> **Your goal**
Copy exactly the lines of the data below, beginning with the line with "700x450 pixels. At" and ending with the line with "Task: Expand the". Pictures are to be omitted.

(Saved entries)
○ ○ ○ ○

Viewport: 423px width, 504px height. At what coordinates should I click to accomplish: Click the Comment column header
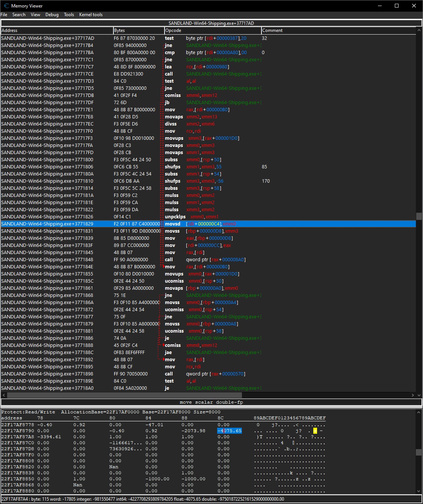click(338, 30)
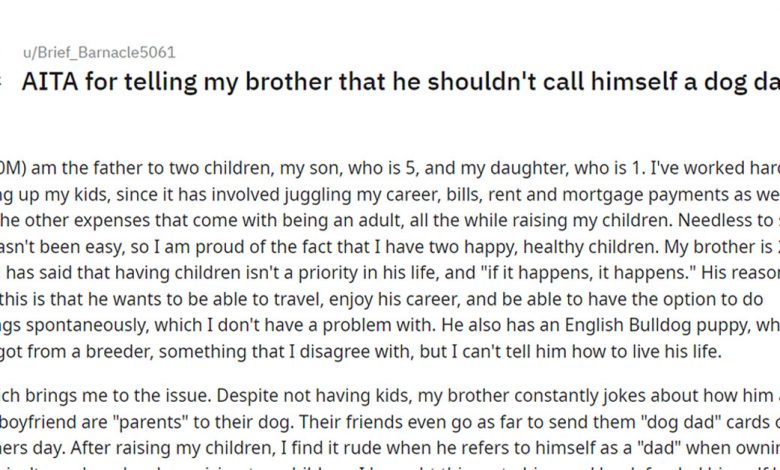Click the word "AITA" in the title
The height and width of the screenshot is (470, 780).
coord(48,83)
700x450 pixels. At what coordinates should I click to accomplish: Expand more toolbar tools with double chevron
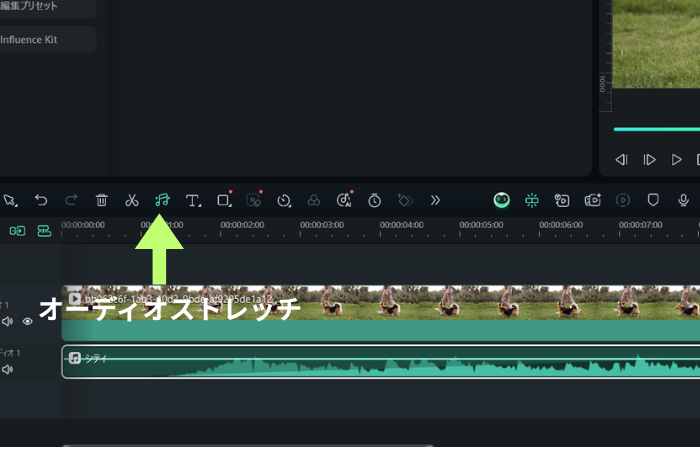coord(435,200)
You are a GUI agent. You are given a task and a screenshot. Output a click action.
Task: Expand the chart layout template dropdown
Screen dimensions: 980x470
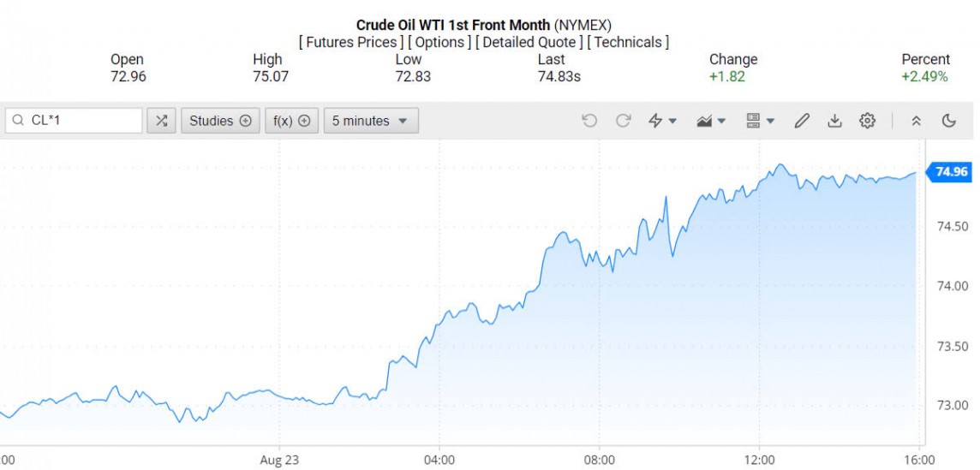pos(761,121)
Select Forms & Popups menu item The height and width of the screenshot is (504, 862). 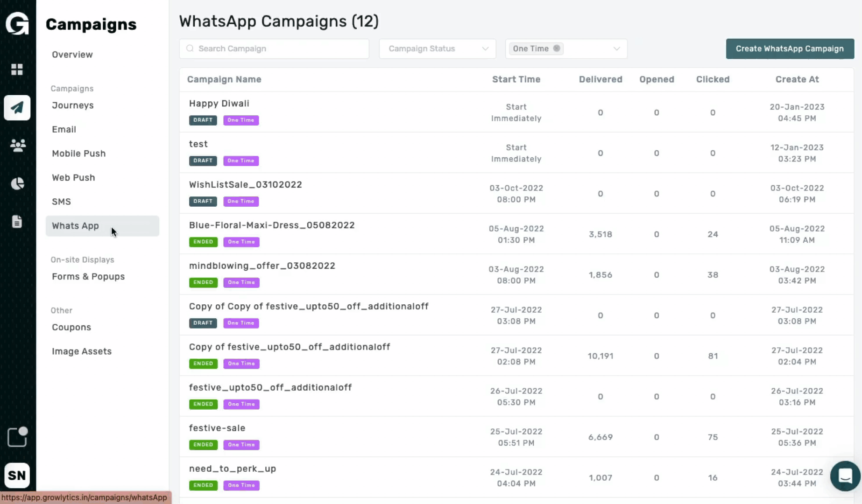(x=88, y=277)

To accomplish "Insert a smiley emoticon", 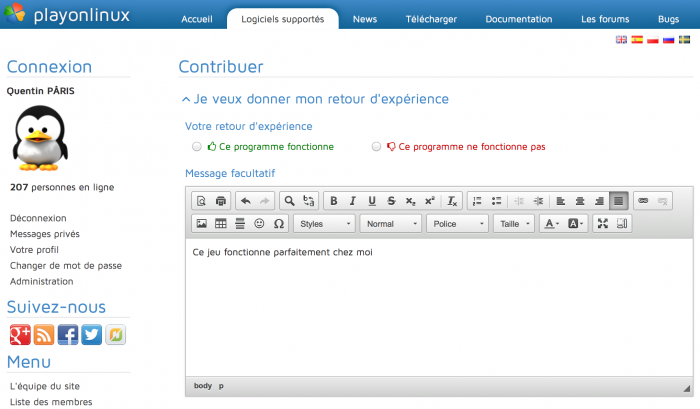I will tap(260, 224).
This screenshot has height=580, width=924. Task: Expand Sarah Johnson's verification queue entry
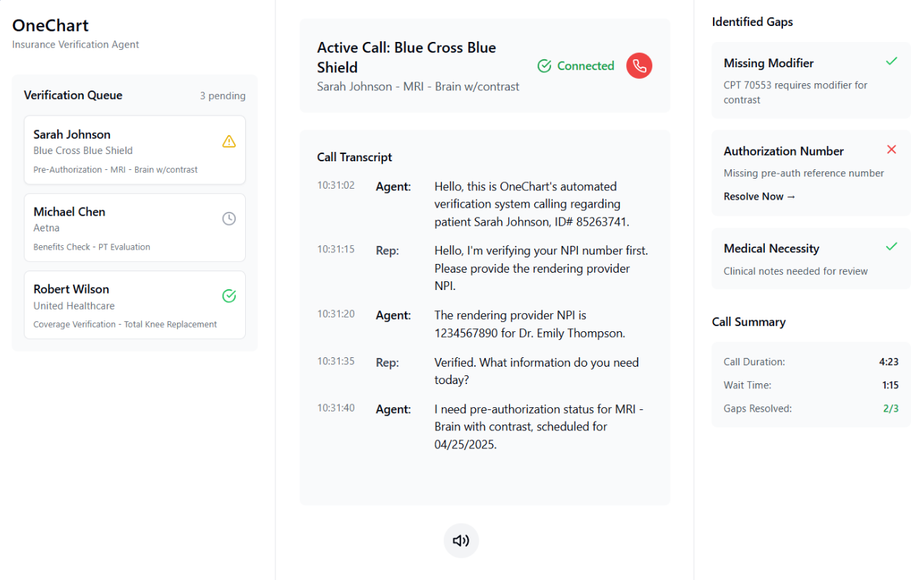pyautogui.click(x=134, y=150)
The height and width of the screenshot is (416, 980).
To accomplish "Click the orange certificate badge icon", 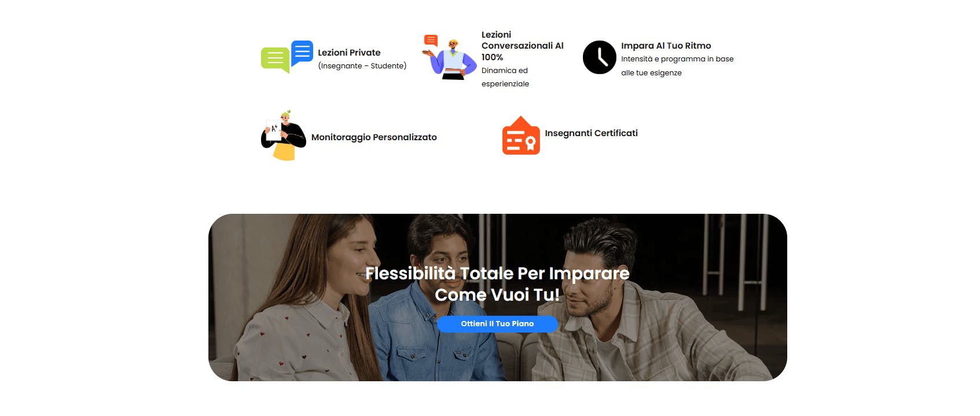I will (x=521, y=136).
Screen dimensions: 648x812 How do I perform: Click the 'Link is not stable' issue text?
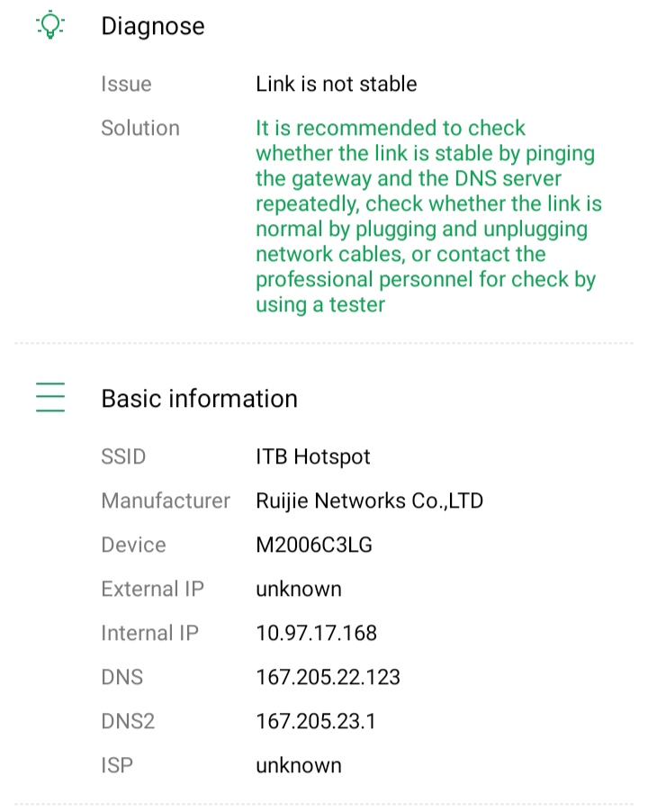click(336, 85)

○ ○ ○ ○

> **Reply to the task**
700x450 pixels. At what coordinates should I click to accomplish: Expand more toolbar tools with double chevron
coord(435,200)
You are a GUI agent. You are given a task and a screenshot. Output a click action.
Task: Expand the chart layout template dropdown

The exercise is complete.